• Your task:
Could you set down the lines below, from the one containing "Given: Click the label above the email box" through the final line, exactly as written?

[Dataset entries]

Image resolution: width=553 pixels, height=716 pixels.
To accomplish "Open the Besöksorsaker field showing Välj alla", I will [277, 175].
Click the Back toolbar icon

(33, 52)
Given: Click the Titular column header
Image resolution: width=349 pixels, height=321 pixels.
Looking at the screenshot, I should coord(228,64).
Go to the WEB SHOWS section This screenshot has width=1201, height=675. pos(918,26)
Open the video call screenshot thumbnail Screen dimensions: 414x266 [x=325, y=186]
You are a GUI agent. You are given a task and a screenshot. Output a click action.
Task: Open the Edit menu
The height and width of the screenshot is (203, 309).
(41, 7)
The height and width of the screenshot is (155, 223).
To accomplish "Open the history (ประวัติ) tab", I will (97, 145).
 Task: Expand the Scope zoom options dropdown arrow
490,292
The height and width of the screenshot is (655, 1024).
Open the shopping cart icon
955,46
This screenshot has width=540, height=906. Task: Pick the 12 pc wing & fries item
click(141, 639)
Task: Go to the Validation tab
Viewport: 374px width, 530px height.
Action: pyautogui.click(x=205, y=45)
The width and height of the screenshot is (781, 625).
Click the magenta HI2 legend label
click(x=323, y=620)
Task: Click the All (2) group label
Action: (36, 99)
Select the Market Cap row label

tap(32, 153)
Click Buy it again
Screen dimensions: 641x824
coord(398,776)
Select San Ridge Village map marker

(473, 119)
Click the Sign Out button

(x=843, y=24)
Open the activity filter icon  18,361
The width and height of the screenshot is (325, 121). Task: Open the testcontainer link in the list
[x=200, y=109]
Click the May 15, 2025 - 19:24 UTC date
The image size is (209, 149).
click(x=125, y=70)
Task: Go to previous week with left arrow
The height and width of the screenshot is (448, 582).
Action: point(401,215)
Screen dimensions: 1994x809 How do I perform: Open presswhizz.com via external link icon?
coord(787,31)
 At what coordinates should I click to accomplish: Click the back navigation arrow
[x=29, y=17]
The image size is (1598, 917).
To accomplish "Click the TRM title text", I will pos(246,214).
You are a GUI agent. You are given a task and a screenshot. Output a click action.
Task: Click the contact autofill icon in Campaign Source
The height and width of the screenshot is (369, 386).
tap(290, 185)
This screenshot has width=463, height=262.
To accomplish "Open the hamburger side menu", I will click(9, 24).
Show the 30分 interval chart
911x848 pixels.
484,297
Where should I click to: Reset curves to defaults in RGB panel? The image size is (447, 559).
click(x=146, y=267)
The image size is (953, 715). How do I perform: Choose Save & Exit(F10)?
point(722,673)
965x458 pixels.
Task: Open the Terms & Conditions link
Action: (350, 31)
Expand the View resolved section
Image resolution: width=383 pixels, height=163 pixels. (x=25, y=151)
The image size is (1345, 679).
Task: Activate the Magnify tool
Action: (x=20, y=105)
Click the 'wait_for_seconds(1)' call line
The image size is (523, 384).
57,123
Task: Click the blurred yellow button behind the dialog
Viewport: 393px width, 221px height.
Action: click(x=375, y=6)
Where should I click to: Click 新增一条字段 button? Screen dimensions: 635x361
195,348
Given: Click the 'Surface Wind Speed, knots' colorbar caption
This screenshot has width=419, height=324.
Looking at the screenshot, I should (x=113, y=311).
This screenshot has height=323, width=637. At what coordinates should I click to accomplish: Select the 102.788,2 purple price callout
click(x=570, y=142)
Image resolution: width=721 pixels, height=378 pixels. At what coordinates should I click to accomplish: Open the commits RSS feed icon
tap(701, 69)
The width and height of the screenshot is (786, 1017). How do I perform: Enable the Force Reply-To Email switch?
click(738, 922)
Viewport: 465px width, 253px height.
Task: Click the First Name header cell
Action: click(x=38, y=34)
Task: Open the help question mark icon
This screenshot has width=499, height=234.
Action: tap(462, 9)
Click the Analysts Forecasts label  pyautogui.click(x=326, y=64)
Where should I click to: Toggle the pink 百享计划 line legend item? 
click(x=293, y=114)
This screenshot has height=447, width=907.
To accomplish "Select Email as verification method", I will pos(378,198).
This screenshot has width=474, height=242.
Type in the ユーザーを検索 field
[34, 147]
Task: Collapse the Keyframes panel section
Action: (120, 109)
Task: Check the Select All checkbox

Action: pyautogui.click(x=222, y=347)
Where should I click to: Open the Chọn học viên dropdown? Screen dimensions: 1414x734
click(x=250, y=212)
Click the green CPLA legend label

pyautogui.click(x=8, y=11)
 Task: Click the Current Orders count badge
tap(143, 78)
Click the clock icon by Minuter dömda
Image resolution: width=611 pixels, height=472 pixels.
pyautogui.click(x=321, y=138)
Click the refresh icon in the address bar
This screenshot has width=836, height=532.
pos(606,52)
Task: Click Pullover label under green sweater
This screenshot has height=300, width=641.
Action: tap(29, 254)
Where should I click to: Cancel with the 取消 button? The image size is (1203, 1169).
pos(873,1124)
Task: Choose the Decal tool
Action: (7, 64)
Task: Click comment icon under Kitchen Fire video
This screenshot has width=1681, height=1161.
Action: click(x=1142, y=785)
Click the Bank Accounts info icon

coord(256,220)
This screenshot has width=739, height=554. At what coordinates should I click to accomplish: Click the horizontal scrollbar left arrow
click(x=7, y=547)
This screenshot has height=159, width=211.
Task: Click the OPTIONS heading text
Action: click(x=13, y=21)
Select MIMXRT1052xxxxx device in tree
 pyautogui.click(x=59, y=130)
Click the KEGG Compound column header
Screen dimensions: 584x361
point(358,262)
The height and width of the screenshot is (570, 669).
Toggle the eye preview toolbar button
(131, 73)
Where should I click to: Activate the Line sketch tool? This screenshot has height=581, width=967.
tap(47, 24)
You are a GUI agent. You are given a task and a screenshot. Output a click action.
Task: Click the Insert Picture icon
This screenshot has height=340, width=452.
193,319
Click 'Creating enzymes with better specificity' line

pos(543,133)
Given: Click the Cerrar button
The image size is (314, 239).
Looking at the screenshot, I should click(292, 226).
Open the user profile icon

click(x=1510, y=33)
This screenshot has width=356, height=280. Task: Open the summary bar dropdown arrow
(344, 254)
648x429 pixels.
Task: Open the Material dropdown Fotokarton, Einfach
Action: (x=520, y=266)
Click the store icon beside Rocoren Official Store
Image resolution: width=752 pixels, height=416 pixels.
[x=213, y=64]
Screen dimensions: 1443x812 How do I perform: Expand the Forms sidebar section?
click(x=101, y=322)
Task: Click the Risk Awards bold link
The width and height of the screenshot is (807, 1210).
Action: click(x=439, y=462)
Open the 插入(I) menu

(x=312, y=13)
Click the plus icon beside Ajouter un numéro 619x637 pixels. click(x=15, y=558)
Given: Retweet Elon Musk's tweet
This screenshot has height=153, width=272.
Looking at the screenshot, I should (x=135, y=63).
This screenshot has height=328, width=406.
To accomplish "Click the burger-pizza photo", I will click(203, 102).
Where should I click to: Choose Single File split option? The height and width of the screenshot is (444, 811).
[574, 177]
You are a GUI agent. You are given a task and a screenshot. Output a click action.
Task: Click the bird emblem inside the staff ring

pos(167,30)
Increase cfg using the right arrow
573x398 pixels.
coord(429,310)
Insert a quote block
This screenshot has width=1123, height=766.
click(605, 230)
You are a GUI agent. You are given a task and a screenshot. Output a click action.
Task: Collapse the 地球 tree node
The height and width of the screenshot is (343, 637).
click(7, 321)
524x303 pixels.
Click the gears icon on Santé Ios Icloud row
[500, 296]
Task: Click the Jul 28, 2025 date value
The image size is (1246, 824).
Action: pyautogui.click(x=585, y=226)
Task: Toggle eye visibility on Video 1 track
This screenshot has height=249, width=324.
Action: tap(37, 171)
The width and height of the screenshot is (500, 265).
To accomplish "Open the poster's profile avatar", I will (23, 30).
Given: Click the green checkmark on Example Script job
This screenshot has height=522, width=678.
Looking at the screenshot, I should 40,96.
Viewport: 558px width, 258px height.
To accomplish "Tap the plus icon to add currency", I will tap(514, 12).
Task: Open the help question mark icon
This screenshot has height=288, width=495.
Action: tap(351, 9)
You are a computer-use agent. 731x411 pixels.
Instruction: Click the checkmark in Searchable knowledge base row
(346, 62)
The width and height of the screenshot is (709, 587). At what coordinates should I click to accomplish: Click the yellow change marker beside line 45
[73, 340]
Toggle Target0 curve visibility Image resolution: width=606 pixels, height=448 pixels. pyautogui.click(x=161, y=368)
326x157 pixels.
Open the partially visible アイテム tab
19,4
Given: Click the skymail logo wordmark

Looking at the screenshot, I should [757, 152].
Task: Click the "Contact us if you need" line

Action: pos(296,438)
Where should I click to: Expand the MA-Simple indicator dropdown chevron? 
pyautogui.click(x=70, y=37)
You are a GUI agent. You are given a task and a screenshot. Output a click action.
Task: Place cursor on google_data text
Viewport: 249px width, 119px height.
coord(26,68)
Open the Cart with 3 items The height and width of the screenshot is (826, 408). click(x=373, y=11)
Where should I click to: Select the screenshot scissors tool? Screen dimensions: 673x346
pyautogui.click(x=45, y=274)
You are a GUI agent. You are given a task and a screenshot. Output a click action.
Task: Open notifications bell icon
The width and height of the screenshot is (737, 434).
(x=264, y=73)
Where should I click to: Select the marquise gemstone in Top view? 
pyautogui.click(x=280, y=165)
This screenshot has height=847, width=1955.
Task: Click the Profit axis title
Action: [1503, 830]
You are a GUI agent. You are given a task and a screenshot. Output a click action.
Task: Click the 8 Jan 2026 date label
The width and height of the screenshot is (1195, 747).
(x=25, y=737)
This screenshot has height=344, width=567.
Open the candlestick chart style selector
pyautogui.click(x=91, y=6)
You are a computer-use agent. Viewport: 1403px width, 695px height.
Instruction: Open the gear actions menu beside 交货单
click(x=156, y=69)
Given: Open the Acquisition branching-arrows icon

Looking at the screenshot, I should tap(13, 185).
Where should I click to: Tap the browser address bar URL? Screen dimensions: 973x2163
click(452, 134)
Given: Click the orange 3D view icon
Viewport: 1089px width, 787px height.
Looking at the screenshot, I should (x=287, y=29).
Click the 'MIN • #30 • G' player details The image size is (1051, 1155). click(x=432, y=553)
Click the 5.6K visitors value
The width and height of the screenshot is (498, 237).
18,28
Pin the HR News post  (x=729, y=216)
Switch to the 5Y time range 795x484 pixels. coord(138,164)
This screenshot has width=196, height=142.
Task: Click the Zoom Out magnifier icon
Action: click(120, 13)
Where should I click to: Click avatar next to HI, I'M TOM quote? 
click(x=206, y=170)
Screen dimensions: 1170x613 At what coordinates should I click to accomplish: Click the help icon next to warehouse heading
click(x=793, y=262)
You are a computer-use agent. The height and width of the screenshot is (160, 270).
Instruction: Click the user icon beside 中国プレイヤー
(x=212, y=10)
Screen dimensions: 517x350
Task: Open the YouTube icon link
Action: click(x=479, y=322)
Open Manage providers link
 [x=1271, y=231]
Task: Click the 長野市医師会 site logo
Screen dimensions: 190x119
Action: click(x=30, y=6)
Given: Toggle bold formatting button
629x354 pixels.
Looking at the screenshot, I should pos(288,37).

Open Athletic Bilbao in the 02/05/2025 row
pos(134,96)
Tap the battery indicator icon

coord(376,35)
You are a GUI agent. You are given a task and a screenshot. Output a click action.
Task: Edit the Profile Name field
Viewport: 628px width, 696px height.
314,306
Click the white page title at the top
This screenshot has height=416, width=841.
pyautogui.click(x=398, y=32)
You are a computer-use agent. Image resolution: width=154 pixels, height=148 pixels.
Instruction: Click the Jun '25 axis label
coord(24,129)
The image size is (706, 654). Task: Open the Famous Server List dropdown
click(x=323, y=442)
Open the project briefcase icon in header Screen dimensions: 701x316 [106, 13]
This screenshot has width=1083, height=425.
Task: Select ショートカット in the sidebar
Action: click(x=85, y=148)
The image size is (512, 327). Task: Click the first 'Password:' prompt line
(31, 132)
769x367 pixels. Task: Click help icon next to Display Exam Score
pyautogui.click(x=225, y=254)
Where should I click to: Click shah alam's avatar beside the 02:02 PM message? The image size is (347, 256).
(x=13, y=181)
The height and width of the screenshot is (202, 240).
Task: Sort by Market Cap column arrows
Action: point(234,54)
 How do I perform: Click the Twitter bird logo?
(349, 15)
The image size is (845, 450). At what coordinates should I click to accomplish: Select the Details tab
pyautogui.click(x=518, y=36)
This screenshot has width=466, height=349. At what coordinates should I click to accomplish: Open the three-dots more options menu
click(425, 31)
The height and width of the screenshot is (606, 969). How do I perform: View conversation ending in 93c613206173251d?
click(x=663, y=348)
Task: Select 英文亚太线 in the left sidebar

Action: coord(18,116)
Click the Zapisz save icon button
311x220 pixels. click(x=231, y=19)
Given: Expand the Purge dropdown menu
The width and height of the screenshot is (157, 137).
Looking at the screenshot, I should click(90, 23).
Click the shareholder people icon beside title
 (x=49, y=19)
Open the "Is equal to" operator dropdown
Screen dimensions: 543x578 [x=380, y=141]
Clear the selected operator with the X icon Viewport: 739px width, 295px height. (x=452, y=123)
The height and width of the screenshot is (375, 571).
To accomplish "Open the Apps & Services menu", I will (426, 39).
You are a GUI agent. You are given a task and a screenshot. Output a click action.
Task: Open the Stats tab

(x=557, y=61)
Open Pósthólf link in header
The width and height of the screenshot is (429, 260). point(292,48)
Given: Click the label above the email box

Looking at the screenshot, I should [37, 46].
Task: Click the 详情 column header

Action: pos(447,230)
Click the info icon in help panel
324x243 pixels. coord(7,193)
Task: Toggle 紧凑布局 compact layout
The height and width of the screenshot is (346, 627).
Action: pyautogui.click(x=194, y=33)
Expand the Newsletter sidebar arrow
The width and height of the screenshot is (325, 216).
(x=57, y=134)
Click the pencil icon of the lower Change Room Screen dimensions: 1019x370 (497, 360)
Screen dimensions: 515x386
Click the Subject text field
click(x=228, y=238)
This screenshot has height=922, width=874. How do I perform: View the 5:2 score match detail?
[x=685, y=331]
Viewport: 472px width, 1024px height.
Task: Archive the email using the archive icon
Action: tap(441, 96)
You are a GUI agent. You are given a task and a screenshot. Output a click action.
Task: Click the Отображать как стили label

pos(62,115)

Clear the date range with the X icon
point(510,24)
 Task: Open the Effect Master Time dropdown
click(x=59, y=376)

• The completed task:
Given: Click the label above the email box

Looking at the screenshot, I should [37, 46].
Task: Click the 详情 column header

Action: pos(447,230)
Click the info icon in help panel
324x243 pixels. coord(7,193)
Task: Toggle 紧凑布局 compact layout
The height and width of the screenshot is (346, 627).
Action: pyautogui.click(x=194, y=33)
Expand the Newsletter sidebar arrow
The width and height of the screenshot is (325, 216).
(x=57, y=134)
Click the pencil icon of the lower Change Room Screen dimensions: 1019x370 (497, 360)
Screen dimensions: 515x386
Click the Subject text field
click(x=228, y=238)
This screenshot has height=922, width=874. How do I perform: View the 5:2 score match detail?
[x=685, y=331]
Viewport: 472px width, 1024px height.
Task: Archive the email using the archive icon
Action: tap(441, 96)
You are a GUI agent. You are given a task and a screenshot. Output a click action.
Task: Click the Отображать как стили label

pos(62,115)

Clear the date range with the X icon
point(510,24)
 Task: Open the Effect Master Time dropdown
click(x=59, y=376)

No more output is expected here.